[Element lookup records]
....

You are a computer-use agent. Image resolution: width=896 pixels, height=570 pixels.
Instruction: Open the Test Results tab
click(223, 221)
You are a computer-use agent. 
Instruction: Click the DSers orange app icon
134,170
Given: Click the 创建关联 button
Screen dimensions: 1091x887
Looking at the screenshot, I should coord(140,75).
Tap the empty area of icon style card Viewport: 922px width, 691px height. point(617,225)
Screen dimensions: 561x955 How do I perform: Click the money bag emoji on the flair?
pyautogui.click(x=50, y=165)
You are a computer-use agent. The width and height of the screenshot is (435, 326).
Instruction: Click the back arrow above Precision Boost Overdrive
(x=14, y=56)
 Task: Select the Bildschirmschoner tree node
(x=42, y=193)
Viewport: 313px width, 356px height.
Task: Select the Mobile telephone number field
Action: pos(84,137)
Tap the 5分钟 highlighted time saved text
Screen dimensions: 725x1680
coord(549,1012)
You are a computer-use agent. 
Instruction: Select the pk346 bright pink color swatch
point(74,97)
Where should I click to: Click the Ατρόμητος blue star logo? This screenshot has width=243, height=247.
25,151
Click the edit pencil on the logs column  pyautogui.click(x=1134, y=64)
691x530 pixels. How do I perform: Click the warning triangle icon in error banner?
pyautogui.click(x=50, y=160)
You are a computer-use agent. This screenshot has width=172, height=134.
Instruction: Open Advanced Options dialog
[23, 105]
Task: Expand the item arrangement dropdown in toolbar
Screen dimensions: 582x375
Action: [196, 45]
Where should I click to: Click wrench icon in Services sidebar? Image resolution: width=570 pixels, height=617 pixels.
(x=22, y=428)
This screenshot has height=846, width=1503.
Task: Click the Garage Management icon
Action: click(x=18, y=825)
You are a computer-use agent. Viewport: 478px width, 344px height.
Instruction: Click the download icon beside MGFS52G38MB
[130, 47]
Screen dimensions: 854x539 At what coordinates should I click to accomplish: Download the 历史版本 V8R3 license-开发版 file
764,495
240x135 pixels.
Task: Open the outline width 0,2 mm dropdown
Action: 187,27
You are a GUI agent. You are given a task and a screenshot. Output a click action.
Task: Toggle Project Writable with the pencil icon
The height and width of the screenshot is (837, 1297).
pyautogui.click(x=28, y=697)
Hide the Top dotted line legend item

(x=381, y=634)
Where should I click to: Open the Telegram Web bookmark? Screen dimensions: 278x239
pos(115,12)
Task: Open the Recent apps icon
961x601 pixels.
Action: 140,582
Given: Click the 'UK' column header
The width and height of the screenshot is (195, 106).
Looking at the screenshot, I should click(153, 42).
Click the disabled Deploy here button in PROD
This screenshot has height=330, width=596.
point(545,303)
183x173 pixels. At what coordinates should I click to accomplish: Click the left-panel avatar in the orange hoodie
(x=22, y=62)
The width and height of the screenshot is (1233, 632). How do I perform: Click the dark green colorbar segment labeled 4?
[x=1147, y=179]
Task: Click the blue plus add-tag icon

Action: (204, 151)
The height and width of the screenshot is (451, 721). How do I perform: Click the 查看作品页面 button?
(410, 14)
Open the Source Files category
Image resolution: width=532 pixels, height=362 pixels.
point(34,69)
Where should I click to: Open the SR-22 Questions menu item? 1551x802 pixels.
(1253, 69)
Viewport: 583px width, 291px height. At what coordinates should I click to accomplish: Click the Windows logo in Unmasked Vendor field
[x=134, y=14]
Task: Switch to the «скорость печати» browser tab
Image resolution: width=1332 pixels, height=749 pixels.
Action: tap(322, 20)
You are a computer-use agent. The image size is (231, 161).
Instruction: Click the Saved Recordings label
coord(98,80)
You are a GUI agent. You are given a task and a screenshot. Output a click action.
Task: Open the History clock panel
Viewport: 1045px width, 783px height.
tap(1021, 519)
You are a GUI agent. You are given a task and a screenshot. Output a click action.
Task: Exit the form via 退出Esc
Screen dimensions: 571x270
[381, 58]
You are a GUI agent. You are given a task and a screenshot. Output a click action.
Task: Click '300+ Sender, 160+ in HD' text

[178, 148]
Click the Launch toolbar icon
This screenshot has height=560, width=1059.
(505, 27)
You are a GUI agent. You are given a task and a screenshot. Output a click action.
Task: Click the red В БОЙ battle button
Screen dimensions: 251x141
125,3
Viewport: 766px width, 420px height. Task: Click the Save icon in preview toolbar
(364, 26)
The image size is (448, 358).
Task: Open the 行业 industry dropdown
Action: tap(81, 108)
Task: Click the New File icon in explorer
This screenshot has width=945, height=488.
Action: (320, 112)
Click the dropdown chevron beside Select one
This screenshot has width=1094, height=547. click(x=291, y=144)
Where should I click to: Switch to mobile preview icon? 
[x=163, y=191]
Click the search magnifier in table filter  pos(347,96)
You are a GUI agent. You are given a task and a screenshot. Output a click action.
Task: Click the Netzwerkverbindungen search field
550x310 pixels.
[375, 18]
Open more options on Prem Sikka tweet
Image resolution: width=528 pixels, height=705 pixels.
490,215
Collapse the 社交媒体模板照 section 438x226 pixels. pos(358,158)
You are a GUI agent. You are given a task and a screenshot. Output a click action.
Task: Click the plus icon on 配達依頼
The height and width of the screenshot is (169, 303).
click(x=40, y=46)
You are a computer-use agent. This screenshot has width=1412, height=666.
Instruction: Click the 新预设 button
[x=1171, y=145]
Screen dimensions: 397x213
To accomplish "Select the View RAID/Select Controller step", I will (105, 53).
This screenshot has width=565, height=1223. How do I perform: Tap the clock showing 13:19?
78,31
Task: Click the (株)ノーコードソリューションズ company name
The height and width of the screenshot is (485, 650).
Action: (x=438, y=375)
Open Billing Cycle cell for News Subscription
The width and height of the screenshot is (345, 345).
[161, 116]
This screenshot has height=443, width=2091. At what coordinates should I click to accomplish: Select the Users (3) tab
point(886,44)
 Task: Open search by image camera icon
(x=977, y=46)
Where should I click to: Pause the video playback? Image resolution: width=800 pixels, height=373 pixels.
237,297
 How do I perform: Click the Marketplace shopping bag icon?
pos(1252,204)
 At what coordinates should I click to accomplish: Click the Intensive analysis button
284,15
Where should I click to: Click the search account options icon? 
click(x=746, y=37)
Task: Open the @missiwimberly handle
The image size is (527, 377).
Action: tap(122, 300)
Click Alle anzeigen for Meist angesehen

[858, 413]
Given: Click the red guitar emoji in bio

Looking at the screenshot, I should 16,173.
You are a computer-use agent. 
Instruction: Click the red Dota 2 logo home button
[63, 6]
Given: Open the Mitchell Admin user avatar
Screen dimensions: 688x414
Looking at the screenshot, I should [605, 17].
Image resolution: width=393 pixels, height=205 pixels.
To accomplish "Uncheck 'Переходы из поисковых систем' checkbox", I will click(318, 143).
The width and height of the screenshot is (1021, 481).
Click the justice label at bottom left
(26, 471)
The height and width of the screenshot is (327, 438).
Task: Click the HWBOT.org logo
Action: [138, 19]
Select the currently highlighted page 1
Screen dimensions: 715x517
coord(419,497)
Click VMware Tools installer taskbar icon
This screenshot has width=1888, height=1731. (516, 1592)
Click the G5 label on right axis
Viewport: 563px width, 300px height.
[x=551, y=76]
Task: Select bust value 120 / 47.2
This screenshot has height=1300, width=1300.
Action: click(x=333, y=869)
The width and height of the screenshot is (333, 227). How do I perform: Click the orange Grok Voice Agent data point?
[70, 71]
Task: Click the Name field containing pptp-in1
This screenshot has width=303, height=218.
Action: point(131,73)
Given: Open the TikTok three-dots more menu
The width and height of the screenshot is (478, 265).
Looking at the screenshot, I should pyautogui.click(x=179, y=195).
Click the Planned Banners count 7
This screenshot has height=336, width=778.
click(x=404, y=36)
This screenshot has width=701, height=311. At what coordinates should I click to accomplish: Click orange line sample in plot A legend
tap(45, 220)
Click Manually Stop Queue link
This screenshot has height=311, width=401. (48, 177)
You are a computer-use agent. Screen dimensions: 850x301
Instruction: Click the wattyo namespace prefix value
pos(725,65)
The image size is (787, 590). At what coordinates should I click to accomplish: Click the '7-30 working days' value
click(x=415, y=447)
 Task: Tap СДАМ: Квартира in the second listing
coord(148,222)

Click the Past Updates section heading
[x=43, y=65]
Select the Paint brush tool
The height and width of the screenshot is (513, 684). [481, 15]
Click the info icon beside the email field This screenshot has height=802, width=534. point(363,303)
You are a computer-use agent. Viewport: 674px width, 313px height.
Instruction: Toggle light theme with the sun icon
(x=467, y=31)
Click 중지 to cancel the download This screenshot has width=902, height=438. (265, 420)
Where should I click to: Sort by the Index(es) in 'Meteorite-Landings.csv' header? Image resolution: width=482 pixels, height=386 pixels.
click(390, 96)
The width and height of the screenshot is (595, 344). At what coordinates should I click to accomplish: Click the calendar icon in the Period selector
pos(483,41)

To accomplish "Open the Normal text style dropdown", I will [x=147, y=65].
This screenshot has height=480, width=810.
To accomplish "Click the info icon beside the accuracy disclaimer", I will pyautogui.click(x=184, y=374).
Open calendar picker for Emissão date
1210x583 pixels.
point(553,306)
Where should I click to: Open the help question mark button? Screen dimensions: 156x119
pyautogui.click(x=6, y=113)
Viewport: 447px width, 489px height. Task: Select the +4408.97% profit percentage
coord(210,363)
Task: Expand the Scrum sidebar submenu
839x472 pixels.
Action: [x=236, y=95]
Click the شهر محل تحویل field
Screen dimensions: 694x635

....

* [Problem statement]: Please lay out everything from the line containing "Given: Open the Mitchell Admin user avatar" down to the line containing "This screenshot has width=1888, height=1731.", both included, as a JSON list of strings with one string per line and blank lines left out.

* [Finished exercise]:
[
  "Given: Open the Mitchell Admin user avatar",
  "Screen dimensions: 688x414",
  "Looking at the screenshot, I should [605, 17].",
  "Image resolution: width=393 pixels, height=205 pixels.",
  "To accomplish \"Uncheck 'Переходы из поисковых систем' checkbox\", I will click(318, 143).",
  "The width and height of the screenshot is (1021, 481).",
  "Click the justice label at bottom left",
  "(26, 471)",
  "The height and width of the screenshot is (327, 438).",
  "Task: Click the HWBOT.org logo",
  "Action: [138, 19]",
  "Select the currently highlighted page 1",
  "Screen dimensions: 715x517",
  "coord(419,497)",
  "Click VMware Tools installer taskbar icon",
  "This screenshot has width=1888, height=1731. (516, 1592)"
]